Professional Guidelines

Professional Guidelines

Most professional organizations have a formal code of ethics or behavior that guides the conduct of their members. To respond to the growing need for standard and accepted evaluation principles, the American Evaluation Association (AEA) developed the Guiding Principles for Evaluators. These principles, adopted in 1994, are summarized as follows:

 

AEA Professional Guidelines

Systematic Inquiry

  • Evaluators must conduct systematic, data-driven inquiries about the program, project, or person that is being evaluated. Evaluators should use high technical standards, explore the strengths and weaknesses of their methodology, and accurately communicate their procedures so others can understand and interpret their work.

 Competence

  • Evaluators must possess a range of skills and abilities, including cultural competence and a diversity of knowledge, education, and training.

 Integrity/Honesty

  • Evaluators must ensure the honesty and integrity of their own behavior and the entire evaluation process. This practice includes honest communication with clients, study participants, stakeholders, and the community; disclosing conflicts of interest and source(s) of financial support for the evaluation; and authentic presentation of the evaluation methods, data, and findings.

Respect for People

  • Evaluators must respect the security, dignity, and self-worth of respondents, program participants, clients, and other stakeholders with whom they interact.
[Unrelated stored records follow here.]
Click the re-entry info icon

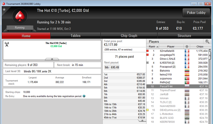click(x=84, y=96)
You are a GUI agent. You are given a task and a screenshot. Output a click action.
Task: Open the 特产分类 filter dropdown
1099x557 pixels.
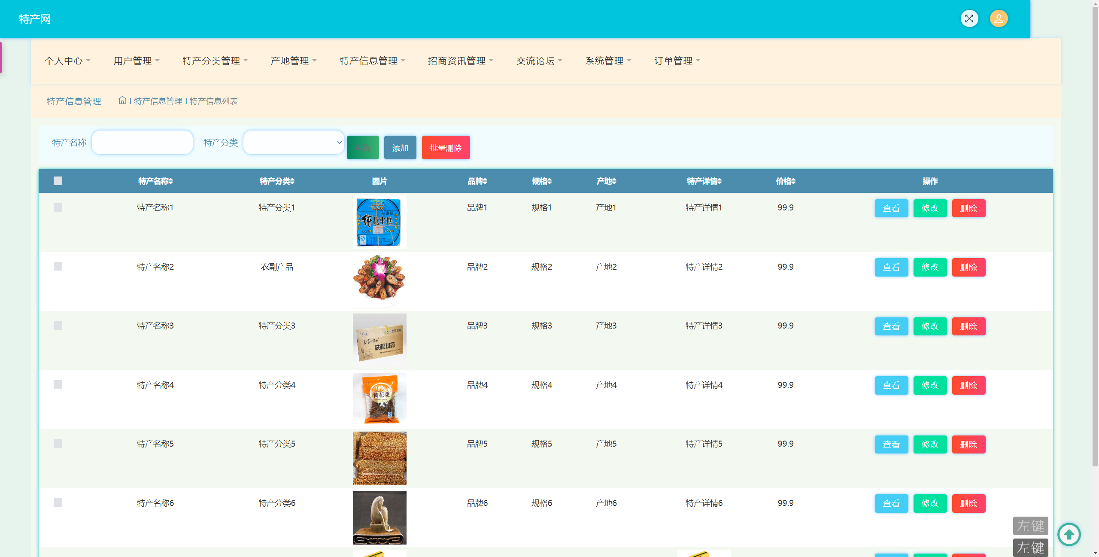(293, 142)
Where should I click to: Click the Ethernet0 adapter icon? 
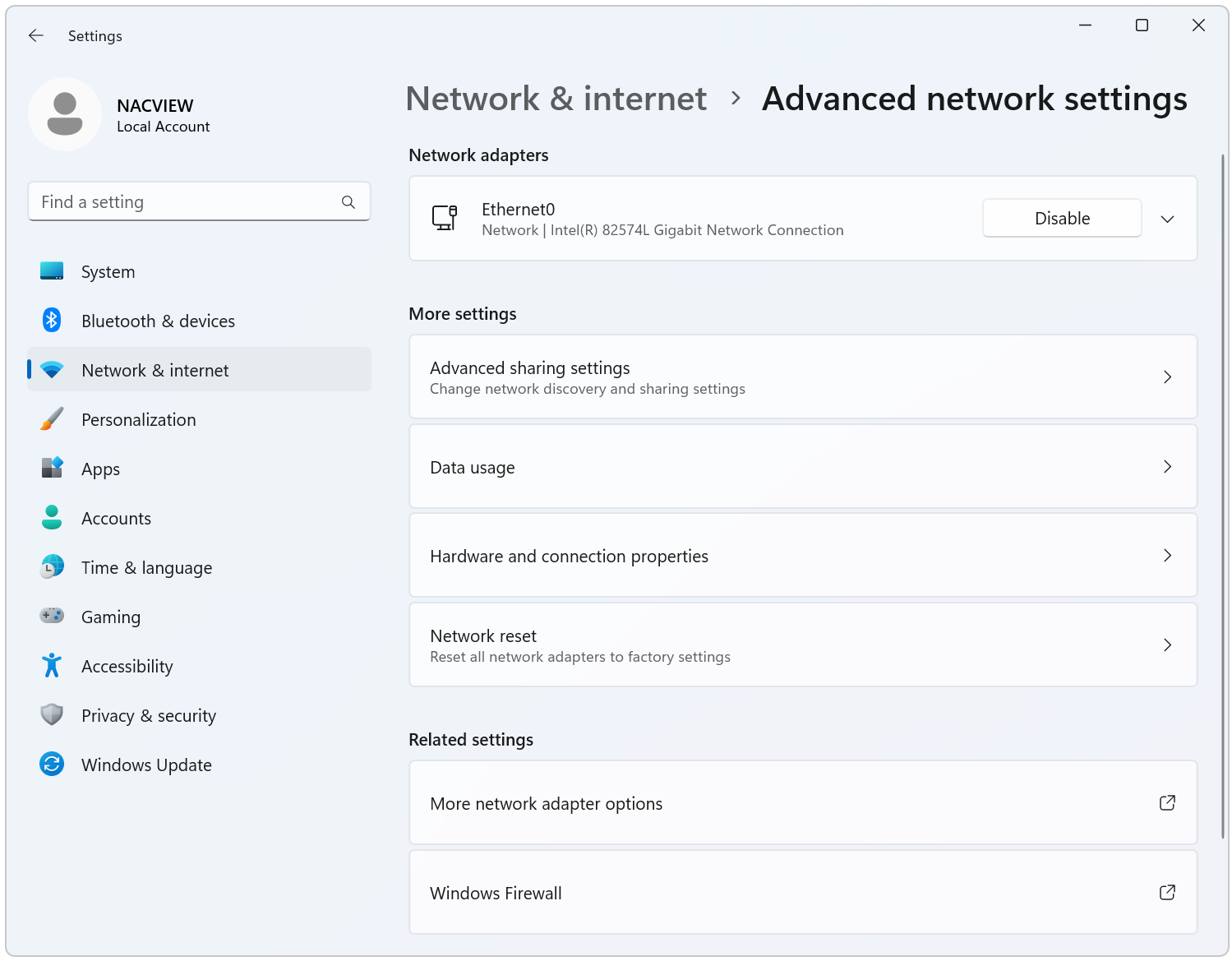445,219
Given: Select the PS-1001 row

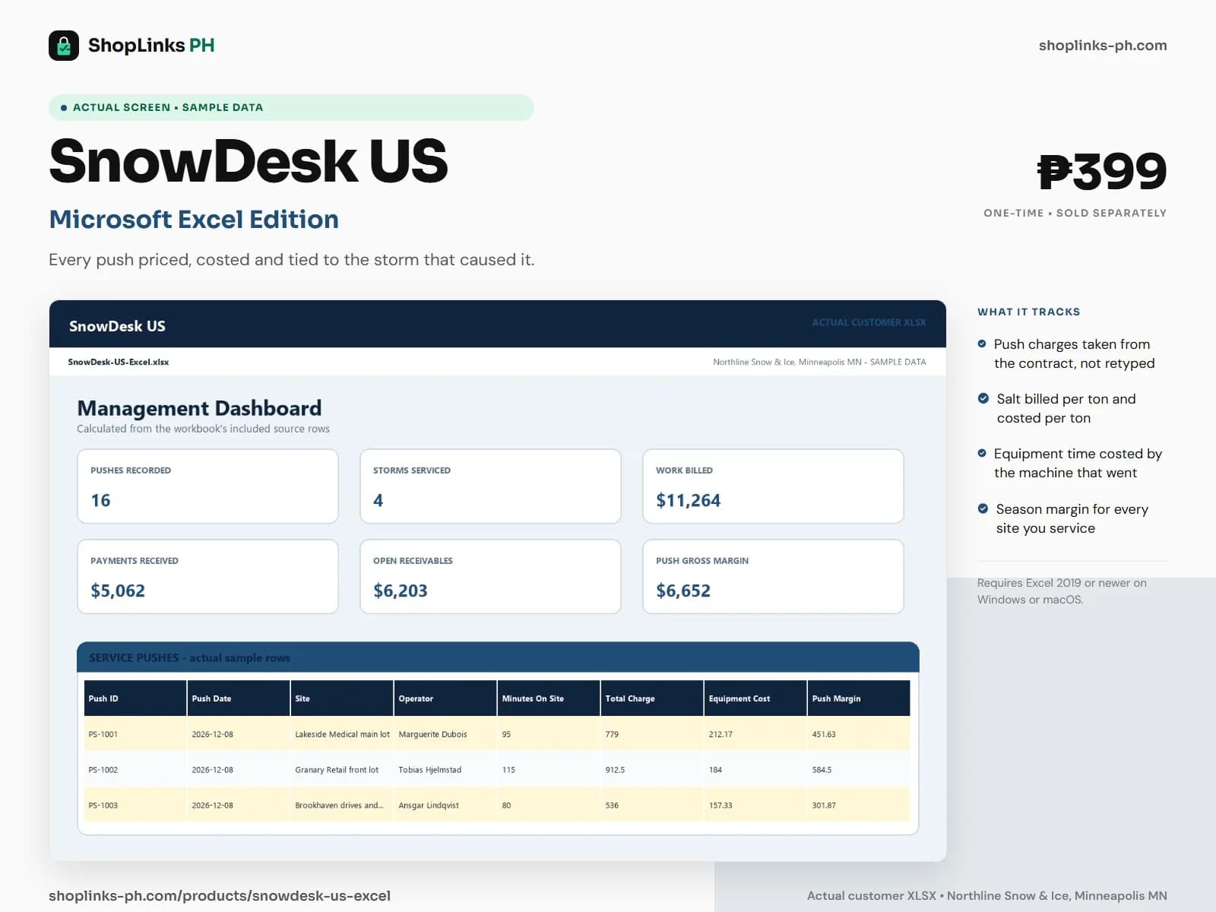Looking at the screenshot, I should pyautogui.click(x=497, y=734).
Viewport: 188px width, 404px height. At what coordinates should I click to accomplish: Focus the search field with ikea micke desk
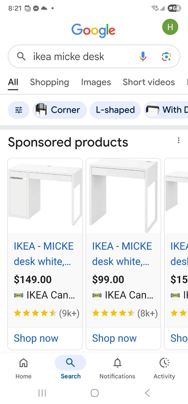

They should clearly understand the context in which an evaluation occurs; follow required regulations such as consent and confidentiality procedures; maximize the benefits of results; build social equity by ensuring the participants benefit from the results; and understand the differences in culture, religion, ethnicity, and gender of the participants.

Responsibilities for General and Public Welfare

  • Evaluators must consider the diverse interests and values of the general public. They should consider their stakeholder interests; the broad implications of their evaluation; the active dissemination of their information; balancing client needs with other interests; and the public good.